Inflammation in the brain also plays a role. When the developing brain encounters certain triggers, its immune cells can become overactivated, releasing inflammatory signals that amplify tissue damage rather than resolving it. This inflammatory state may contribute to the loss of skills during regression. Abnormal energy production within cells (specifically in the mitochondria, the structures that power each cell) is one of the most common metabolic issues found in people with autism, and it may make the brain more vulnerable to these inflammatory cascades.
Changes in how genes are read and expressed, without altering the DNA itself, are another area of interest. Children with autism show differences in a chemical process called methylation that affects gene activity. These differences appear to be concentrated in regions that control brain immune cell development and inflammation, suggesting a connection between genetic regulation, immune function, and the neurological changes that underlie regression.
Regression vs. Childhood Disintegrative Disorder
Before 2013, a separate diagnosis called childhood disintegrative disorder (CDD) existed for children who developed normally for at least two years and then lost skills dramatically. CDD was folded into the broader autism spectrum diagnosis in the DSM-5, but the pattern it described is genuinely different from typical autism regression. CDD begins later, follows a longer stretch of completely normal development, involves more severe and widespread skill loss, and historically carries a worse prognosis. Seizures are more common in CDD than in typical autism regression, though a clear underlying medical cause is rarely found. Children with CDD who don’t develop seizures or show seizure-like brain activity tend to have better outcomes than those who do.

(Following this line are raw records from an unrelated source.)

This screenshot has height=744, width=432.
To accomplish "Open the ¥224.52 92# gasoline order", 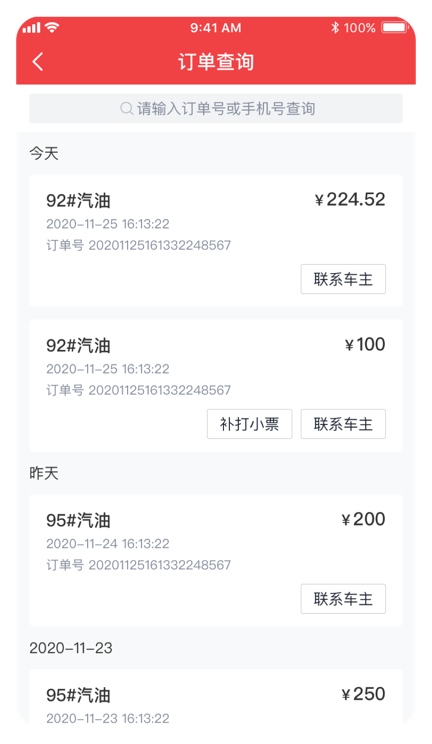I will (216, 241).
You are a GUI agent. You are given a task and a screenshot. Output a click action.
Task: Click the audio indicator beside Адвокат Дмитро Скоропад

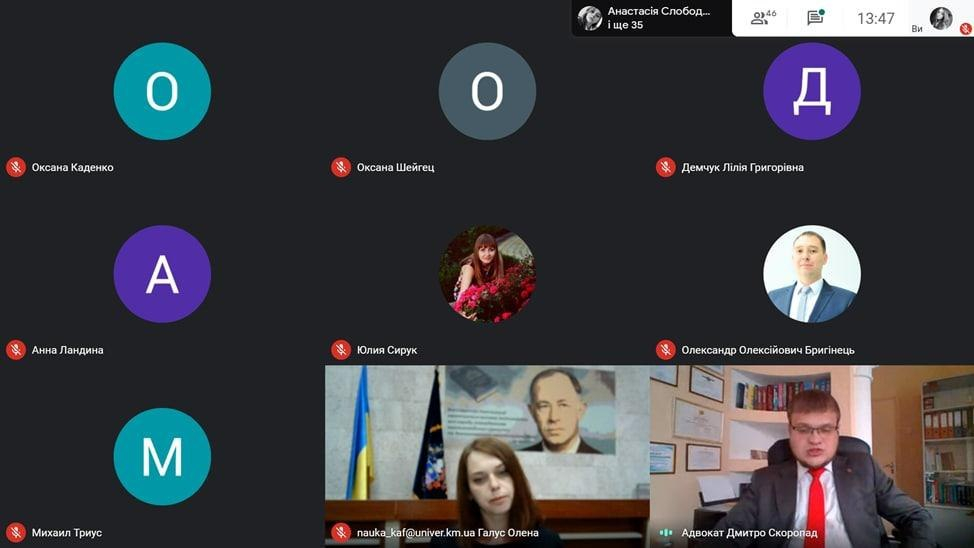click(x=666, y=532)
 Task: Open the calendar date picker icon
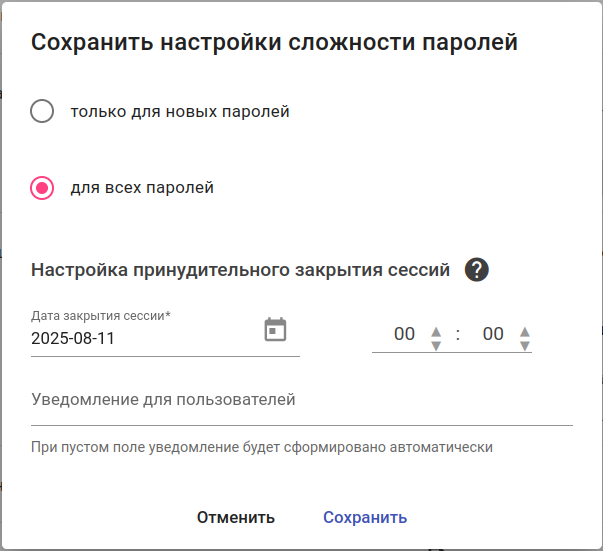tap(275, 329)
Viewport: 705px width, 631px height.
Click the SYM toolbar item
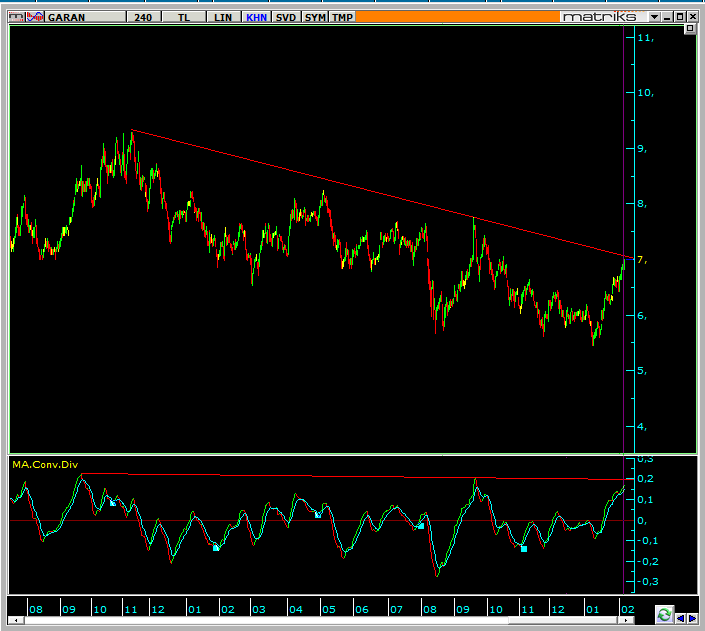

Long-Term Outcomes After Regression
One of the most reassuring findings for parents is that regression doesn’t necessarily predict worse long-term outcomes. A population-based birth cohort study comparing 168 autistic adults, some who had experienced regression and some who hadn’t, found no significant differences in IQ at age five, IQ in adulthood, rates of epilepsy, or social functioning scores. The effect sizes were small enough that any real difference between the groups, if it exists at all, is likely modest.
This contradicts some older research. A 1998 study found that children with regression had lower IQ at age six, higher rates of epilepsy, and weaker language development in adulthood. However, even that study found no difference in overall social adaptation in adulthood. The more recent population-based data suggests that regression itself is not a reliable predictor of how a child will do over the long term. Early intervention, the child’s broader developmental profile, and the supports they receive likely matter more than whether skills were lost before they were regained.